Ce que vous en faites cette semaine, ce mois-ci et cette saison
Un chiffre à la fois, dans l'ordre qui rapporte sans vous obliger à réécrire tout votre planning de réservations d'un coup.
Cette semaine — mesurez au lieu d'estimer
- Notez, pour vos trois tables les plus prisées, à quelle fréquence chaque réservation a réellement débordé ces deux dernières semaines, et de combien de minutes.
- Comptez à quelle fréquence cette même table est louée en une soirée lors de votre journée la plus chargée.
Ce mois-ci — intégrez la marge là où le risque est le plus élevé
- Commencez par la table qui tourne le plus de fois par soirée — c'est là que le risque cumulé est le plus grand.
- Augmentez le créneau de cette table de la marge recommandée, même si cela donne l'impression de laisser filer du chiffre d'affaires.
Cette saison — revoyez selon la période d'affluence
- Une terrasse en été tourne plus souvent qu'une salle en janvier — recalculez la marge par saison, pas une seule fois pour toute l'année.

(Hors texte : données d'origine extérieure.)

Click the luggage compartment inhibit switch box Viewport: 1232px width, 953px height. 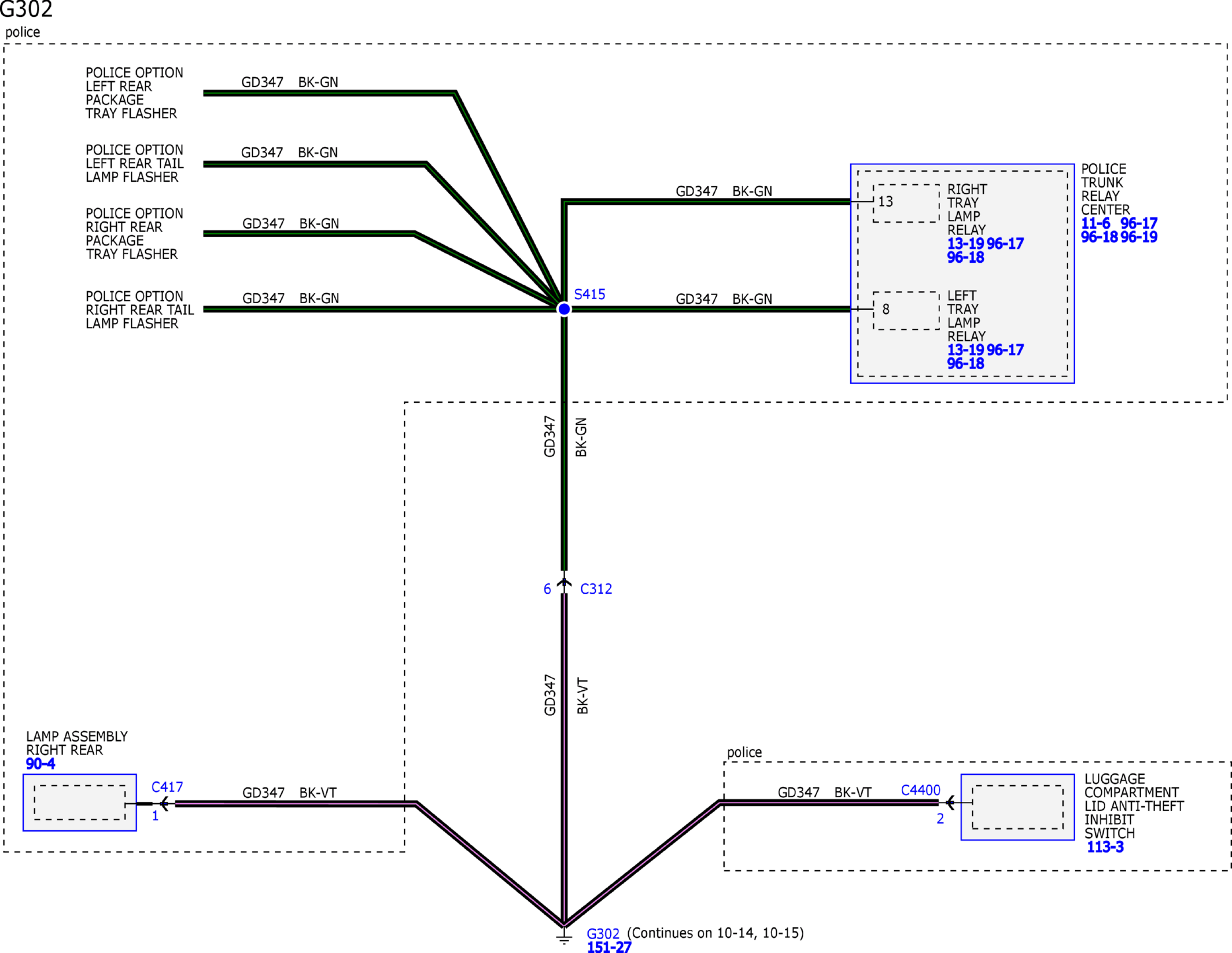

Le retard était déjà dans votre planification, pas dans votre service
Un système de réservation qui traite chaque réservation comme un bloc de temps isolé masque le vrai risque : ce bloc se répète plusieurs fois par soirée sur vos tables les plus prisées, et un petit risque qui se répète cesse d'être un petit risque. La marge qui en découle n'est pas un effort de service supplémentaire — ce sont quelques minutes que vous planifiez déjà à l'avance, précisément sur les tables où cela compte le plus.